Add “geocaching” to fun weekend activity for Menlo Park families

I took my family “geocaching” in our Playborhood for the first time recently . It was an amazing experience for all of us.
Geocaching is an outdoor treasure hunt that you play whenever and wherever you want. “Caches” – containers stuffed with little treasures – are hidden in nooks and crannies all over the world. Locally, you’ll find some in the San Francisquito Creek bed between University and Yale.
In many parts of the United States, caches are so common that you could easily walk from cache site to cache site. So, that means many (most?) people reading this article can go geocaching right in their neighborhood without ever getting inside a car.

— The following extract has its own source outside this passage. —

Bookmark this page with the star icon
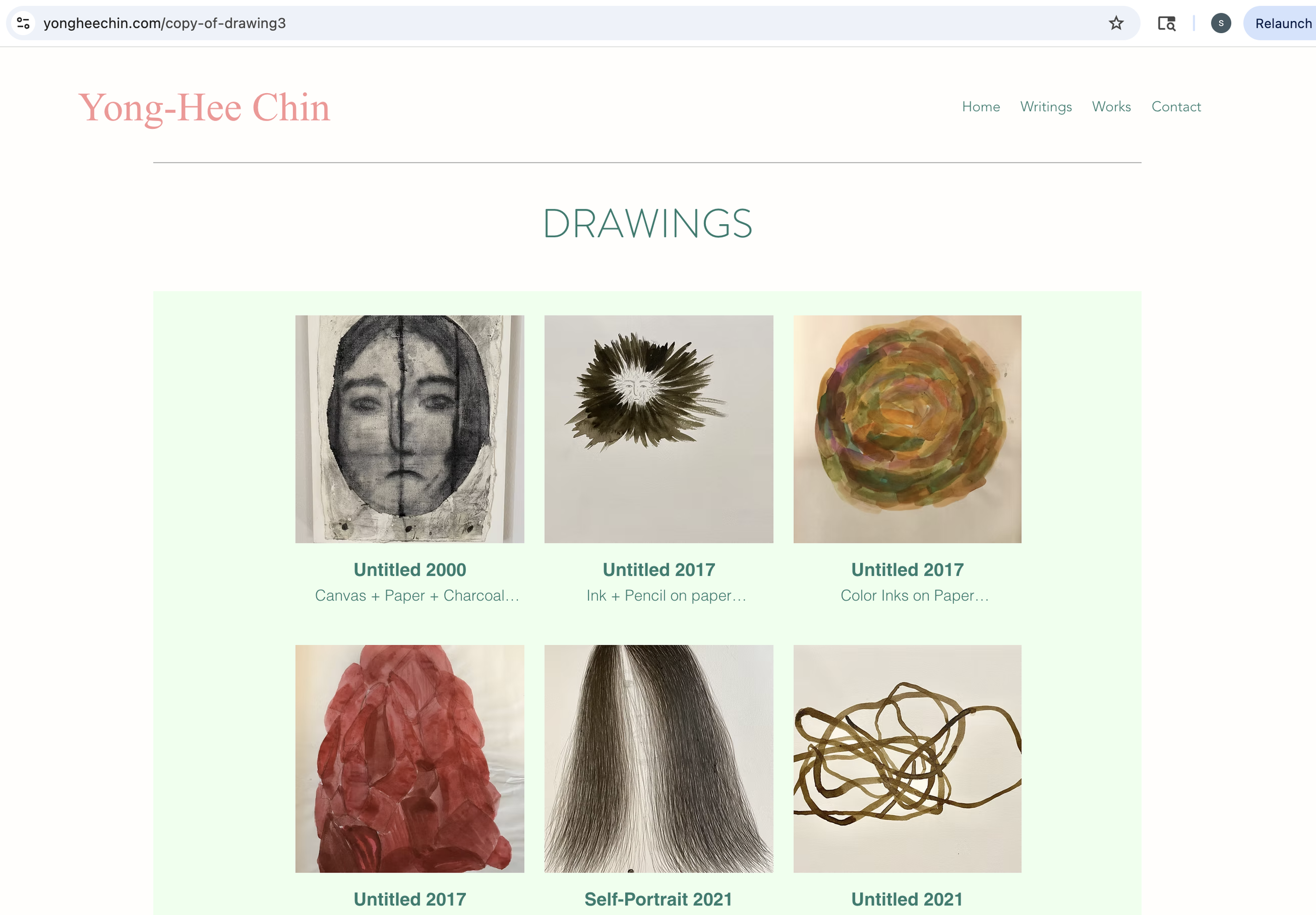Image resolution: width=1316 pixels, height=915 pixels. pyautogui.click(x=1115, y=23)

What makes geocaching fun? Well, first, the hunt for a cache is exciting for everyone, from adults and older kids who can read a GPS gadget (a smart phone or a dedicated GPS device), to little kids who crawl around to find the geocache once you’ve arrived at the general area of the site.
Then, once someone finds the geocache, all kids are excited to open it and examine its “treasures” – small, low-cost trinkets. They can take one if they exchange it for one that they’ve brought along. Finally, someone writes the group’s name and the current date into the physical log, which is a piece of paper or a small notebook.

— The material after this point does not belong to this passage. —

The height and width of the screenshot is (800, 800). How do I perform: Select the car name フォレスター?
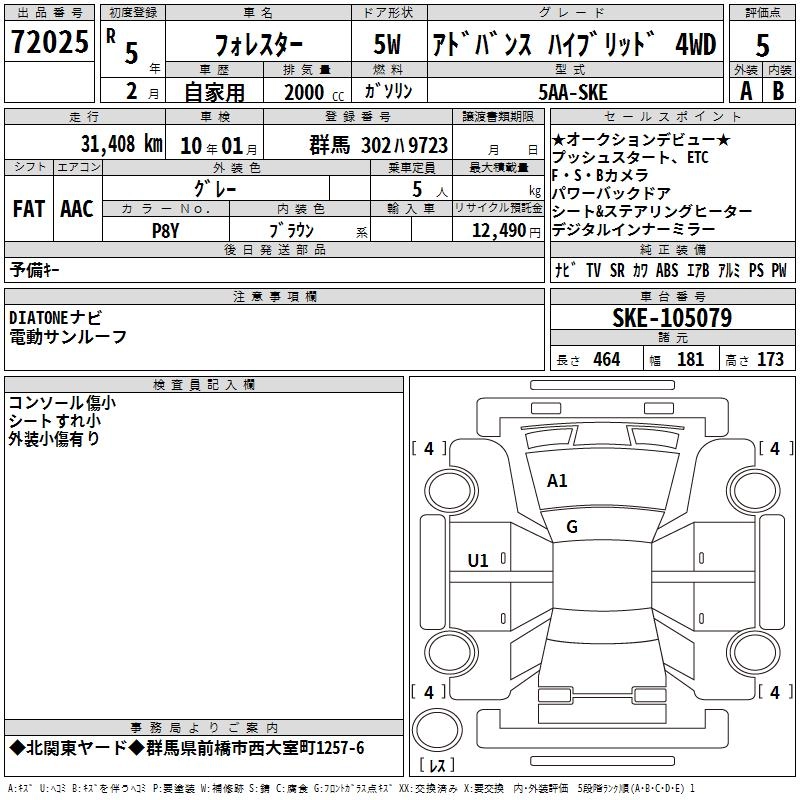[x=260, y=45]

On our first geocaching day, we ventured from our house on foot to find one in a natural setting in a tree and one in an urban setting, between two office buildings. We used an iPhone 4 and Groundspeak’s Geocaching app as our GPS device. Here are some of the lessons we learned on that first day:
▪ Smartphones’ GPS readings can be maddeningly inaccurate: In the natural setting, a creek bed, the iPhone’s GPS reading of where we were on the map jumped around quite a bit. Dedicated GPS devices provide more reliable GPS readings, but I’m resisting buying one of them for four reasons:
1. Their user interface and software aren’t nearly as good as those on smartphones.
2. Smartphones can retrieve geocache information at any time, as long as they have access to a cell tower. That means that I can decide to find a new cache “on the fly,” so that I don’t have to preplan what caches I’ll search for from home.

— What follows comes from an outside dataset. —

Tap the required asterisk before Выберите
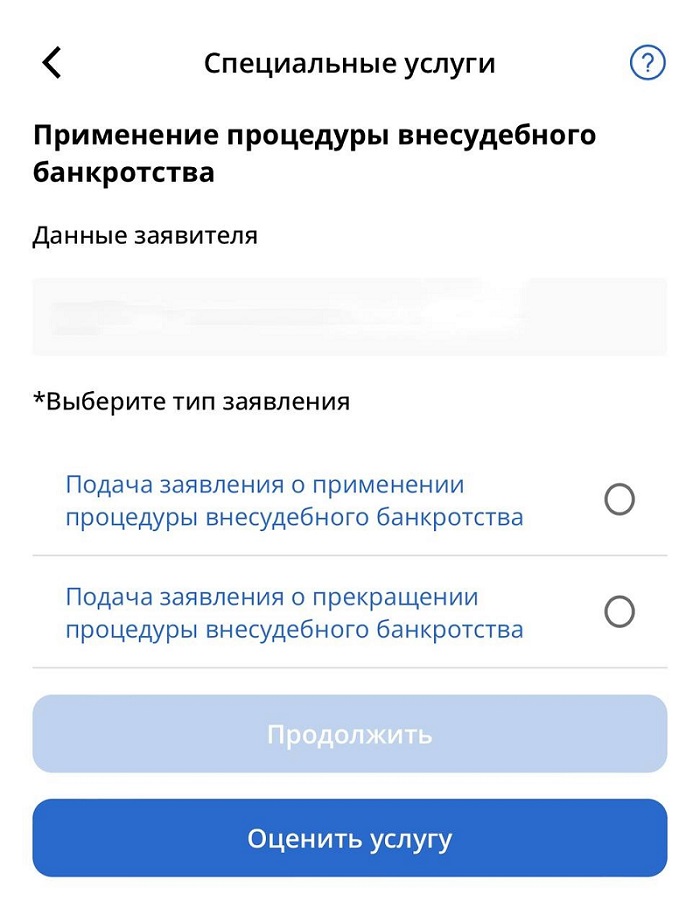The image size is (700, 922). (39, 399)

3. I like to minimize the number of devices I own (to save money), and the number of devices I carry at any time (to unclutter my life).
4.Smartphones are getting a lot better at doing all functions year-by-year, and will slowly make other dedicated devices obsolete (for example, consider dedicated music players and cameras).
▪ Geocaches come in many shapes and sizes, and are often covered by a camouflaging cover: Some geocaches are boxes, some are tupperware, some are bottles, etc. You shouldn’t expect that a geocache will look obvious, so you should look over areas very thoroughly.
▪ Descriptions, online logs and other metadata from geocaching.com are very useful for finding a geocache: At first, I thought all I needed was the latitude and longitude coordinates of a cache, but I found that this other information helped us a lot once the GPS device got us to the latitude and longitude.
▪ Even “easy” geocaches are difficult to find at first: You won’t be good at finding a geocache as novices, so chose one-starred ones, in terms of difficulty and terrain, at first. You may even want go to find the first geocache on your own before taking the family to find it to insure success. If your kids get frustrated due to a failed first attempt, they may never try again. That would be a shame.
▪ Search for a hiding place that could hide a geocache for months or years: Something that’s moveable, like a rock not anchored into the ground, is unlikely to be a hiding place. Also, parts of plants that are clearly growing, like leaves, flowers, or young limbs, probably aren’t hiding a geocache. If you concentrate on the things that aren’t going to move for a year or more, you’ll eliminate a lot of the area you’re searching.
I highly recommend geocaching – my boys are positively hooked now. It’s a wonderful way to explore your own neighborhood.